*** Data to process Section Begins ***

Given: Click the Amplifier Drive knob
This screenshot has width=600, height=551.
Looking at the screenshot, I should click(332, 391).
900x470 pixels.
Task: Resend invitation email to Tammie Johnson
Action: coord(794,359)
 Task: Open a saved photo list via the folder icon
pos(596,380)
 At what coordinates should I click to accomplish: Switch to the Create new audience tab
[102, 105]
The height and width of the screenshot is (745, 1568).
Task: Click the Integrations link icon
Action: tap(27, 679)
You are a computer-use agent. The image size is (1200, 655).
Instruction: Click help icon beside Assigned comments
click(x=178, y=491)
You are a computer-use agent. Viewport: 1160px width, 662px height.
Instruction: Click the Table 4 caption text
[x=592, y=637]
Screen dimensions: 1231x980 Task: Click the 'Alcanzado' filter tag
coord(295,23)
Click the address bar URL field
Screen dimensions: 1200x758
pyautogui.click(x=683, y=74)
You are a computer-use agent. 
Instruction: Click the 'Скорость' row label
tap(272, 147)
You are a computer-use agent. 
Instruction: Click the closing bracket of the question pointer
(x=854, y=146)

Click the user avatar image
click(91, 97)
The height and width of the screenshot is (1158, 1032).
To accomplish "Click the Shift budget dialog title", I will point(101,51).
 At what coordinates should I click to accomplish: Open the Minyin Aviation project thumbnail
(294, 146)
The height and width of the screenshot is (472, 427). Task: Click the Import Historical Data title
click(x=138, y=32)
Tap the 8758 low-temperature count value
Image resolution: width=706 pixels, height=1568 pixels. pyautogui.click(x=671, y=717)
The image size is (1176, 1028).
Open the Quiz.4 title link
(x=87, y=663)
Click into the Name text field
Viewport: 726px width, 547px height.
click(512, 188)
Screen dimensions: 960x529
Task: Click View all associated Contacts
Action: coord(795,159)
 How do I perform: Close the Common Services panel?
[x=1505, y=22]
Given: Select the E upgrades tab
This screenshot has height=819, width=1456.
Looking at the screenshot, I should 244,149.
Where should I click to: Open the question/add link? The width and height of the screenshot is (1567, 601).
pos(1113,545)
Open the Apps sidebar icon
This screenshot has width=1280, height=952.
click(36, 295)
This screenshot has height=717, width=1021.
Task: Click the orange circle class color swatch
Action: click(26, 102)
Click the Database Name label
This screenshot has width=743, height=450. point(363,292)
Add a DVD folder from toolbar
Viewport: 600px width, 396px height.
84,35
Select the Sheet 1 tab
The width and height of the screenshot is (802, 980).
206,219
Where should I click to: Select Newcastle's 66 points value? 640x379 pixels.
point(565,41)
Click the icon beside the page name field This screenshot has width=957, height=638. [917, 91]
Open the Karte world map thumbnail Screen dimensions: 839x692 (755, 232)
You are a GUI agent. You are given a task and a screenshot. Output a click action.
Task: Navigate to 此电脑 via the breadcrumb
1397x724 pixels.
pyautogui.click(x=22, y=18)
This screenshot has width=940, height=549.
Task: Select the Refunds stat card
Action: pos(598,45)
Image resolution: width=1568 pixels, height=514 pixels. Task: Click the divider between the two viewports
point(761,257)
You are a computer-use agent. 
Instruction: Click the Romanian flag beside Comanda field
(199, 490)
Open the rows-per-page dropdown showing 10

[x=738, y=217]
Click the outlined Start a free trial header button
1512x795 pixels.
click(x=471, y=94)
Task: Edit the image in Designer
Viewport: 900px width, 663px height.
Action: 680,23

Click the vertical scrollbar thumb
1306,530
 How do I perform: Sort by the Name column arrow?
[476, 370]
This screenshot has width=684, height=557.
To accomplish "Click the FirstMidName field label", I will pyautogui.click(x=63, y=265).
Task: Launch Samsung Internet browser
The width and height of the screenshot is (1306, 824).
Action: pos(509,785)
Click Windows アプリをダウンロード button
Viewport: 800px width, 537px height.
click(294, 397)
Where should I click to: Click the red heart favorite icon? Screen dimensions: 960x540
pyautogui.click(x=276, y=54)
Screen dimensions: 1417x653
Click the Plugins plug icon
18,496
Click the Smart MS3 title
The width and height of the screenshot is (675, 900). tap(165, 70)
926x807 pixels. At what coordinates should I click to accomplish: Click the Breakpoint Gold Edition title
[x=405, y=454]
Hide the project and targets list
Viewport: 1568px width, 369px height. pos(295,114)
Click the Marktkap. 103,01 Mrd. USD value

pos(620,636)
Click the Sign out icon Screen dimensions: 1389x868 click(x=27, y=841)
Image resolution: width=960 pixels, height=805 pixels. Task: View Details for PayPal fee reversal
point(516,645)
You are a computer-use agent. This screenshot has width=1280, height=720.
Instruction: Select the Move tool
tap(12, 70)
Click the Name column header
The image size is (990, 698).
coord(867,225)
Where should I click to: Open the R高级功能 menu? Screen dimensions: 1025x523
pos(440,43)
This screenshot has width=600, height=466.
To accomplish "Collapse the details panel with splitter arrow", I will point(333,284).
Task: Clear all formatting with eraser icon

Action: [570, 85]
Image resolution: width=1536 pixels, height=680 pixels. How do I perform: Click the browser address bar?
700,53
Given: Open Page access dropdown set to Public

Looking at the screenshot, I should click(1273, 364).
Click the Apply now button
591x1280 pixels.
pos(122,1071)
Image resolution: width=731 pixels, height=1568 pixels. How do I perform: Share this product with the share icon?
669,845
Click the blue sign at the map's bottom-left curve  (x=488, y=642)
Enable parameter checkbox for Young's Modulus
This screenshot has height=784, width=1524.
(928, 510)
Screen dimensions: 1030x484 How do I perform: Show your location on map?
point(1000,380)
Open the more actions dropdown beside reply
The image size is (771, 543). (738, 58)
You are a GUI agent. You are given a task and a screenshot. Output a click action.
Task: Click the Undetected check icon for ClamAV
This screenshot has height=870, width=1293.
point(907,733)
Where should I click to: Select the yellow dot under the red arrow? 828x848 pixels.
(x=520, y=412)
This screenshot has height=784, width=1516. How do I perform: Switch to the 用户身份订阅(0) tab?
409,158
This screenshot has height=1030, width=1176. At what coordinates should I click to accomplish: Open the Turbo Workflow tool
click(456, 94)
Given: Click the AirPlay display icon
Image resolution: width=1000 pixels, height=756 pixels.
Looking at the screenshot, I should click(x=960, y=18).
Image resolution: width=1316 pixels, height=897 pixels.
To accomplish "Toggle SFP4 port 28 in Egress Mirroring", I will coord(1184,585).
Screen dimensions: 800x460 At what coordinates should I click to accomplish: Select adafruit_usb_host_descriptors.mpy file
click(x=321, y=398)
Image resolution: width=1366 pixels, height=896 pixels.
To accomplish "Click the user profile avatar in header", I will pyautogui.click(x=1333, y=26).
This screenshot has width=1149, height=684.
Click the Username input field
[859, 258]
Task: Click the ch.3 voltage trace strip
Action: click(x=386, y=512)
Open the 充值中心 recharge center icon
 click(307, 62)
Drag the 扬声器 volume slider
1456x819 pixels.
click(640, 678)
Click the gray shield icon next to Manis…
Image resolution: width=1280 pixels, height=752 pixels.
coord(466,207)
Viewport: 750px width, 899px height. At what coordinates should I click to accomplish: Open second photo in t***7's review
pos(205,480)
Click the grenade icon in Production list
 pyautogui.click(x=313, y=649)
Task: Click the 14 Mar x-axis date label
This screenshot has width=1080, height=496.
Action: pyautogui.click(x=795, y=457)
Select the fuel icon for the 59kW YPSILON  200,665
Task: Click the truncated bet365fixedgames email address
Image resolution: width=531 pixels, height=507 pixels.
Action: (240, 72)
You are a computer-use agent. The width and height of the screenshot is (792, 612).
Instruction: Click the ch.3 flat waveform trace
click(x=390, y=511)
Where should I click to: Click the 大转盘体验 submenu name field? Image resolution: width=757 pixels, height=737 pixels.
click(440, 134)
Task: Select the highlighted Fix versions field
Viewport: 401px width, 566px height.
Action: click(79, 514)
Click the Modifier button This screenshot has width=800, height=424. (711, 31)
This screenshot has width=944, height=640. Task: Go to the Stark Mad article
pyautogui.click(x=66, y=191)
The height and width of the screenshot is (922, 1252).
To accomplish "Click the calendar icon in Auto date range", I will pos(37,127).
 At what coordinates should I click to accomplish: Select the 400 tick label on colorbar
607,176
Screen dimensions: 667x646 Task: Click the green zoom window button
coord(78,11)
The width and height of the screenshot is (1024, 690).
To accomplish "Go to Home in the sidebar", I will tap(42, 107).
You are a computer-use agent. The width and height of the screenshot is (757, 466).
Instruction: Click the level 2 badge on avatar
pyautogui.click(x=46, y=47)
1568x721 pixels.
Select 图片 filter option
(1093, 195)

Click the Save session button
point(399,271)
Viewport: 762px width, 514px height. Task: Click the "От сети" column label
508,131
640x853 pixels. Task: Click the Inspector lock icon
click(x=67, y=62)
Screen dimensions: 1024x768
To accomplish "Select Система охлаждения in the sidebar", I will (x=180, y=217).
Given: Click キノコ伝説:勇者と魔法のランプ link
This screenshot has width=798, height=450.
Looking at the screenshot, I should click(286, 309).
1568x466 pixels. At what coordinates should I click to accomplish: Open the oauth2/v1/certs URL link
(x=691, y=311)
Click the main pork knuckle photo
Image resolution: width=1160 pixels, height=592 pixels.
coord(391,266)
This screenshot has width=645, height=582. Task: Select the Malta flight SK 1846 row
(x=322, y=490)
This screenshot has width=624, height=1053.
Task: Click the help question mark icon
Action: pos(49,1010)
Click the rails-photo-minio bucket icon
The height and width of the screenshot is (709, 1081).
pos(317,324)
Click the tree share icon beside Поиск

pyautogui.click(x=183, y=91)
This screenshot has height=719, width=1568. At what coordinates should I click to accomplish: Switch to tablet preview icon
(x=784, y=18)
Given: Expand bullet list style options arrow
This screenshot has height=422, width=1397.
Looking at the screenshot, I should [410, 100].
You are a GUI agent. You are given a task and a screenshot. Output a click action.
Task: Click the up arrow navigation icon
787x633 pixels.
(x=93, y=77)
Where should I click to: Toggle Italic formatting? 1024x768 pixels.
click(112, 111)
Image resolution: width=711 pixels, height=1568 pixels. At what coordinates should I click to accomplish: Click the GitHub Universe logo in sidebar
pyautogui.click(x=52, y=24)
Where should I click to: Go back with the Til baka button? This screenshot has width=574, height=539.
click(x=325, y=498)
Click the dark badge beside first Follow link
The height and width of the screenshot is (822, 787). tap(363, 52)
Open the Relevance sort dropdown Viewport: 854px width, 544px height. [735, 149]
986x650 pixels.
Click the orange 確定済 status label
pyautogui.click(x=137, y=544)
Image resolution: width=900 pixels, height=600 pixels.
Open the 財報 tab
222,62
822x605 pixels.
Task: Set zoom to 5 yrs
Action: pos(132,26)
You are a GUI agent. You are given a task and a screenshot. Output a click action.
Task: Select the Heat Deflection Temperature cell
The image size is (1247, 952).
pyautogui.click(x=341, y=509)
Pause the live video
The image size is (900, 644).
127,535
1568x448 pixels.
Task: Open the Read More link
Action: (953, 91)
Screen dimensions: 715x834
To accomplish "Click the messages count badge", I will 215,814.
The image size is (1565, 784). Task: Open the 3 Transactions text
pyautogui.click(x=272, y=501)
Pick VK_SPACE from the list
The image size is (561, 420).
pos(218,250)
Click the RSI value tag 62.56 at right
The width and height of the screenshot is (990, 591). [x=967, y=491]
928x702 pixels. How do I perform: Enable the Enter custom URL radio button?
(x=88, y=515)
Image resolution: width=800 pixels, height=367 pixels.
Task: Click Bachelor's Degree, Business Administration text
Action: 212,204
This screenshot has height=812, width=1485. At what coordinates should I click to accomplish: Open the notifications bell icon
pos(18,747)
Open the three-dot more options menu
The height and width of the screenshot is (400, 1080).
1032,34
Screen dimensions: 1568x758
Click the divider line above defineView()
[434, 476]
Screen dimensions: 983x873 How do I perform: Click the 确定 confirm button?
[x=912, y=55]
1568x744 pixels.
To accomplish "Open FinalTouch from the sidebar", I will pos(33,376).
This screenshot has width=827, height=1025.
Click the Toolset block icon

*** Data to process Section Ends ***

# Exercise prompt:
Where does the string "will" appear in the records above? Show every line that holds it.

# Problem solution:
To accomplish "Click the Shift budget dialog title", I will point(101,51).
To accomplish "Click the FirstMidName field label", I will pyautogui.click(x=63, y=265).
To accomplish "Collapse the details panel with splitter arrow", I will point(333,284).
To accomplish "Toggle SFP4 port 28 in Egress Mirroring", I will coord(1184,585).
To accomplish "Click the user profile avatar in header", I will pyautogui.click(x=1333, y=26).
To accomplish "Click the calendar icon in Auto date range", I will pos(37,127).
To accomplish "Go to Home in the sidebar", I will tap(42, 107).
To accomplish "Select Система охлаждения in the sidebar", I will (x=180, y=217).
To accomplish "Click the messages count badge", I will 215,814.
To accomplish "Open FinalTouch from the sidebar", I will pos(33,376).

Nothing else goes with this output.